TASK DESCRIPTION – Only a number is expected here: the count of lines in the data that contain "editor".

-- INFORMATION SUPPLIED follows --

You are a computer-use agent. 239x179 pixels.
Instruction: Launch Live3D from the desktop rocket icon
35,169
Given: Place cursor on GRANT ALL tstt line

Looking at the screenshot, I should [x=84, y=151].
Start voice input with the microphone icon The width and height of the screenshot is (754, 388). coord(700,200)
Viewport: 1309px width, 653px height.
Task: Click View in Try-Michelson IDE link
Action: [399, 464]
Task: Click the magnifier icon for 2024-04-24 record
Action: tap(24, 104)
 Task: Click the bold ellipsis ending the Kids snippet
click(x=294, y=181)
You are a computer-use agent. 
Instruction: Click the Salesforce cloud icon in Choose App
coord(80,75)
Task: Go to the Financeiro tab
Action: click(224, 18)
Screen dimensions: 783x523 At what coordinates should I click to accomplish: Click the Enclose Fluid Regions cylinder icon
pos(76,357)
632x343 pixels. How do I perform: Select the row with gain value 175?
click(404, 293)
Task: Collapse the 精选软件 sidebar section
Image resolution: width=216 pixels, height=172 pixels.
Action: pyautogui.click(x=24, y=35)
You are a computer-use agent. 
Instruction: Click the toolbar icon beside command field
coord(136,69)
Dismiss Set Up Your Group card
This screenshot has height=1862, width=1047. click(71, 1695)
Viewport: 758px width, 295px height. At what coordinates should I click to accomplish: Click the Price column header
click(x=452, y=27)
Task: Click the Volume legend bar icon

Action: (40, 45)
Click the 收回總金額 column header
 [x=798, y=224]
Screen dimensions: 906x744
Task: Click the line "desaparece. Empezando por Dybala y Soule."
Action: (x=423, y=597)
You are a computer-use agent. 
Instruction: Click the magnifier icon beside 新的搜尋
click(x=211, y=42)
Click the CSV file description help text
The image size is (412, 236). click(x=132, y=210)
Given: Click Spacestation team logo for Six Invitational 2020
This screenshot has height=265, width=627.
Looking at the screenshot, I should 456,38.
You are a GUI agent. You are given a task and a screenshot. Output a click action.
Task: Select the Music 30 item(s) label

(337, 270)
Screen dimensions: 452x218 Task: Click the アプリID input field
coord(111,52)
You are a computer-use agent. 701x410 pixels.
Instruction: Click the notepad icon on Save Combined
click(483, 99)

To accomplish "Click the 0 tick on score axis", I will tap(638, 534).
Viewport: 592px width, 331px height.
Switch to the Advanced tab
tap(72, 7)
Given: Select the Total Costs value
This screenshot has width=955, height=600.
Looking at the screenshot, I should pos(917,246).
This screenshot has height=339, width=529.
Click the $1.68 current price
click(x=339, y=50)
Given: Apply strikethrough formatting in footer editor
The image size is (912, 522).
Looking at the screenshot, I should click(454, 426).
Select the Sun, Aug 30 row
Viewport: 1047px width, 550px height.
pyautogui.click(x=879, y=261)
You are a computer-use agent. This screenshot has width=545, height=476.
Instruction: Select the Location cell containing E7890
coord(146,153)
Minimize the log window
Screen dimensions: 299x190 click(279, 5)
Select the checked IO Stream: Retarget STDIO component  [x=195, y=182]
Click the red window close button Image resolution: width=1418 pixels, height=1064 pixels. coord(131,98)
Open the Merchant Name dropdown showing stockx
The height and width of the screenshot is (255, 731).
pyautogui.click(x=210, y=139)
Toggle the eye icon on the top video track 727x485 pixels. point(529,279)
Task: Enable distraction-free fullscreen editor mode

-- INFORMATION SUPPLIED concluded --

RESPONSE BELOW – 2